14.06.2018 - 11:46 Uhr
Kaimling bei VohenstraußOberpfalz

Funkmast endlich in Sicht

Luhetal bleibt nicht länger das "Tal der Ahnungslosen". Die Kaimlinger dürfen sich freuen: Die Anzeige "Kein Netz" auf dem Mobiltelefon wird in Kaimling endlich bald der Vergangenheit angehören.
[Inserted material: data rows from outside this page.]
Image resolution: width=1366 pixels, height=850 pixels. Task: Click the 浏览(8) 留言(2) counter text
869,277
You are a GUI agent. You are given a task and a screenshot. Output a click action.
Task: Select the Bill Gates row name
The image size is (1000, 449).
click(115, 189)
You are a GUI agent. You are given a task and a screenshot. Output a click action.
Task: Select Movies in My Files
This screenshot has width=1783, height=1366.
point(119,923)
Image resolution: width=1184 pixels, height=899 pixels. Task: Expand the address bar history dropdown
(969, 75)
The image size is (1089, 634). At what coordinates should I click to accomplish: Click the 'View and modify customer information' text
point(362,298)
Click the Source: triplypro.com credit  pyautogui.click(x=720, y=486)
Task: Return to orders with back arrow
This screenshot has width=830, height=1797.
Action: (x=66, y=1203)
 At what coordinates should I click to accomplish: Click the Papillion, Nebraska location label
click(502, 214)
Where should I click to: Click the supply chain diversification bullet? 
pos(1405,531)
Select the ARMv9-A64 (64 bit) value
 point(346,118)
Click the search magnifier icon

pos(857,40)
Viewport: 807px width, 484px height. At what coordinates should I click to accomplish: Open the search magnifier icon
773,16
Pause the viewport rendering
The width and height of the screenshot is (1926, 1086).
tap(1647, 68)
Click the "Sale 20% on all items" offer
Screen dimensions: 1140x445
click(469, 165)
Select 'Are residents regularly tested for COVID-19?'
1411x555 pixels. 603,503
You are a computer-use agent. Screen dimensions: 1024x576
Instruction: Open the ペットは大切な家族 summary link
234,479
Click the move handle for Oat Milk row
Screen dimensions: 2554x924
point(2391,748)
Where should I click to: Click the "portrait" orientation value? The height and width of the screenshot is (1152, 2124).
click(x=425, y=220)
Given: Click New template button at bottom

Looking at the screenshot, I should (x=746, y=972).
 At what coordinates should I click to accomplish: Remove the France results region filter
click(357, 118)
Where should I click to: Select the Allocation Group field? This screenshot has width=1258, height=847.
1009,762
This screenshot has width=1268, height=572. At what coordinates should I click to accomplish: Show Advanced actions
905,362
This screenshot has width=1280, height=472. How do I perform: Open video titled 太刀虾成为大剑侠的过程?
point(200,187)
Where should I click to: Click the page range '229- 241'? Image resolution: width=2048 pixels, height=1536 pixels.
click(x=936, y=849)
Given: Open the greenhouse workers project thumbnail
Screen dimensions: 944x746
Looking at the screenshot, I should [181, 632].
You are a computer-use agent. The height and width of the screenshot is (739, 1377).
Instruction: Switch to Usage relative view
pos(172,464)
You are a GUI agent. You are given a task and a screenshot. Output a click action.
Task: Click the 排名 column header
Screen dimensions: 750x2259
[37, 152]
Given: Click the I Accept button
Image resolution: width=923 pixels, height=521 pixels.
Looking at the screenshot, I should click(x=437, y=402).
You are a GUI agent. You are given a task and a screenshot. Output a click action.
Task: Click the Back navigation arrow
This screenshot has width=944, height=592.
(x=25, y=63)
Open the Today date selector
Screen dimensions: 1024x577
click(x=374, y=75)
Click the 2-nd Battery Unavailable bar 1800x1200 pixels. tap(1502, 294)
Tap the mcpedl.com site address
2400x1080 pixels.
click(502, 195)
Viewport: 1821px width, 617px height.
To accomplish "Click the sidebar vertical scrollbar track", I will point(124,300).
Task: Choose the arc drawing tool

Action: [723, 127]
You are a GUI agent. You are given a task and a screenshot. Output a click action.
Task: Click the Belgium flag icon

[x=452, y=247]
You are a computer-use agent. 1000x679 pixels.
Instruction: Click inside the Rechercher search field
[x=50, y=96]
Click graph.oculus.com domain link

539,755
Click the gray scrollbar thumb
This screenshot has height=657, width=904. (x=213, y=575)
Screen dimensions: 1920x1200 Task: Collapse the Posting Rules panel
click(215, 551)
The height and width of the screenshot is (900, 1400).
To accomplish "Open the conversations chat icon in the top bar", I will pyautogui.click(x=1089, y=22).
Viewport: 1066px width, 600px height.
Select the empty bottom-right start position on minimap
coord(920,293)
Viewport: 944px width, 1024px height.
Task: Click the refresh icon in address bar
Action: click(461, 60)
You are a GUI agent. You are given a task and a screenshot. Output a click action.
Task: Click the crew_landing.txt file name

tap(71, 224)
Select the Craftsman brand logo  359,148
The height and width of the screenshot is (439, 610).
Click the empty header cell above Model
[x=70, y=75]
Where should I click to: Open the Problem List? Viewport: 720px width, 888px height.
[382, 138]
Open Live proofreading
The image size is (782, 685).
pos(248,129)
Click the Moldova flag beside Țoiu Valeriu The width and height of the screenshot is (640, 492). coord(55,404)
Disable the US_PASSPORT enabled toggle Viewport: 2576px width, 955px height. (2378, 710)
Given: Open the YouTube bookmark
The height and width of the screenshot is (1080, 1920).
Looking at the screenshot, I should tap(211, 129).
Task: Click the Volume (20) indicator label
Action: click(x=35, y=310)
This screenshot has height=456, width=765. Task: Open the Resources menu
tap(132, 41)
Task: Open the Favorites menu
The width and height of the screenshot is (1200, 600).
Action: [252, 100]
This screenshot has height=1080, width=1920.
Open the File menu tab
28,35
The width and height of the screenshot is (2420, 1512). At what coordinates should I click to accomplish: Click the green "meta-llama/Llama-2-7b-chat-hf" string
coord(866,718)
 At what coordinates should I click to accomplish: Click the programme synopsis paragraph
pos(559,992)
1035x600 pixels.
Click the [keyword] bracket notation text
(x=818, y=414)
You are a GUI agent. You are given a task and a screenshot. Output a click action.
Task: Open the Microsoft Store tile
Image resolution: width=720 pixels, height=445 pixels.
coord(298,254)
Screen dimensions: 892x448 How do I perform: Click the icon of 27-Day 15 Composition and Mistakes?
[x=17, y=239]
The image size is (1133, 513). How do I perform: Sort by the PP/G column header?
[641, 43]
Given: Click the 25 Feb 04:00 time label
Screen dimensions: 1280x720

Anfang Mai war eine Delegation mit Bundestagsabgeordnetem Albert Rupprecht (Dritter von links) in Kaimling vor Ort, um die Lage zu schildern. Jetzt kommt Bewegung in die Sache. Im ersten Quartal 2018 soll der Mobilfunkmast mit der neuesten Technik stehen.
von Elisabeth DobmayerProfil

(dob) Am Dienstag, 12. Juni, hat Bundestagsabgeordneter Albert Rupprecht die Bestätigung der Vodafone GmbH zum Bau des Mobilfunkmastes erhalten. Anfang April 2018 informierte sich der Politiker vor Ort mit Bürgermeister Andreas Wutzlhofer, einigen Stadträten und CSU-Mitgliedern über die aktuelle Situation. Im Nachgang hat Rupprecht Bundesverkehrsminister Andreas Scheuer über die fehlende Mobilfunkversorgung in Kaimling sowohl im Gespräch im Bundestag als auch per Schreiben informiert und um Unterstützung gebeten.

Antwort lässt hoffen

In einem Schreiben versichert der Vorsitzende der Geschäftsführung der Vodafone GmbH, Dr. Hannes Ametsreiter, sowie der Geschäftsführer Technik, Dr. Eric Kuisch, dass die Inbetriebnahme des Mobilfunkmasts in Kaimling voraussichtlich im ersten Quartal 2019 stattfindet. Ab diesem Zeitpunkt wird Kaimling mit den Mobilfunkstandards 2G und 4G/LTE versorgt. Der Unterschied der Technik liegt hauptsächlich in der Geschwindigkeit der Datenübertragung. Ein Smartphone wählt stets das bestmögliche Netz. Natürlich freut sich über diese frohe Kunde aus der Regierungshauptstadt auch Bürgermeister Andreas Wutzlhofer, dass der Mobilfunkmast, nach langer und nervenaufreibender Wartezeit, immerhin wurde vor knapp sieben Jahren bereits der Vertrag mit dem Mobilfunkanbieter unterzeichnet, in die Tat umgesetzt wird.

"Dickes Brett"

"Nach langem Warten können wir endlich das Funkloch in Kaimling schließen. Es ist schön, dass dieser weiße Fleck in der Mobilfunkversorgung unserer Kommune nun von der Landkarte verschwindet". Rupprecht: "Das war ein dickes Brett, dass wir gemeinsam erfolgreich gebohrt haben". Neben Wutzlhofer war vor allem der Ortssprecher von Kaimling, Heimo Bauer, um eine Lösung bemüht und hatte Rupprecht über die CSU-Stadtratsfraktion um Unterstützung gebeten.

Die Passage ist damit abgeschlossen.